◆ AIM OF THE TASK ◆
Copy each line below as it stands, but skip any picture it contains.

************

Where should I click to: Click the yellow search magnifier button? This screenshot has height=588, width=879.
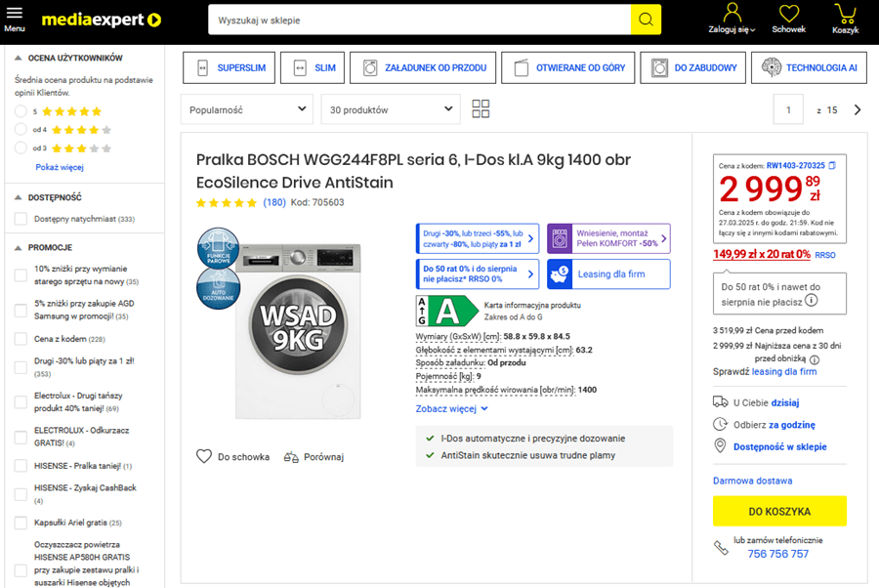[x=645, y=20]
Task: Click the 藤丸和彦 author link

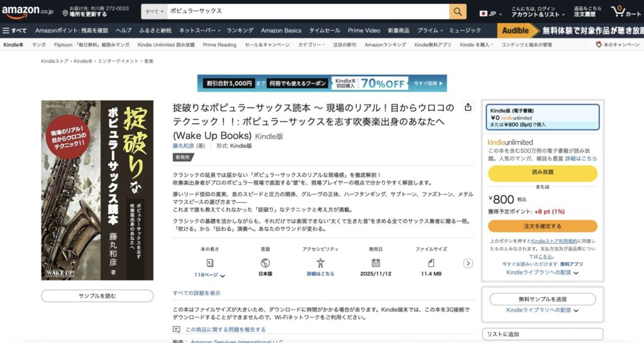Action: [x=183, y=145]
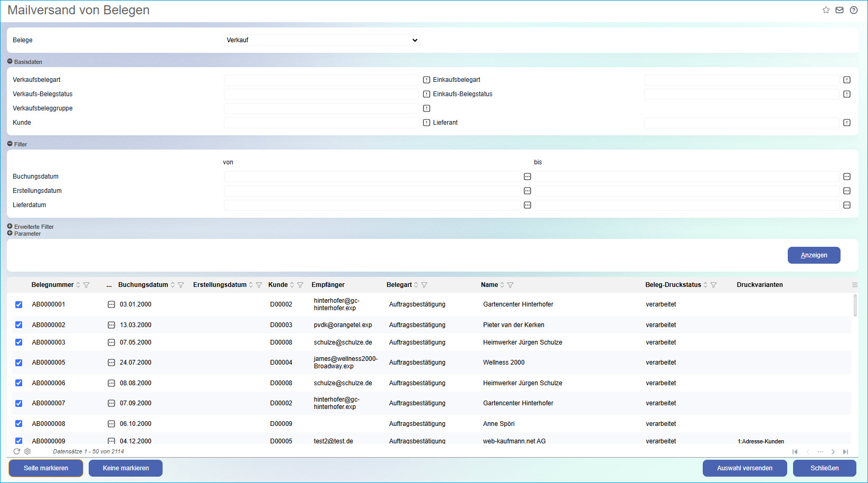Collapse the Basisdaten section
868x483 pixels.
pyautogui.click(x=10, y=61)
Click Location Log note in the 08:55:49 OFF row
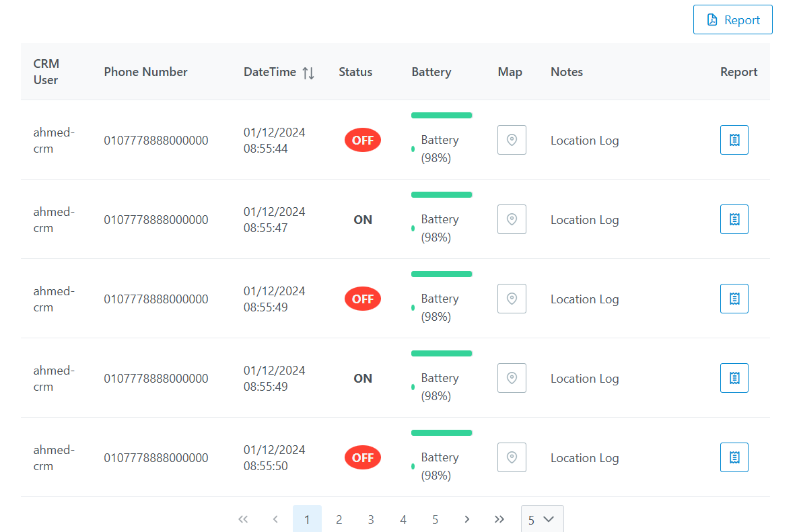799x532 pixels. click(584, 299)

************

◆ OUTPUT FOR THIS TASK ◆
Where should I click to: Click the yellow search magnifier button? This screenshot has height=588, width=879.
[x=645, y=20]
Task: Click the 藤丸和彦 author link

Action: [x=183, y=145]
Collapse the Basisdaten section
868x483 pixels.
pyautogui.click(x=10, y=61)
Click Location Log note in the 08:55:49 OFF row
799x532 pixels. click(584, 299)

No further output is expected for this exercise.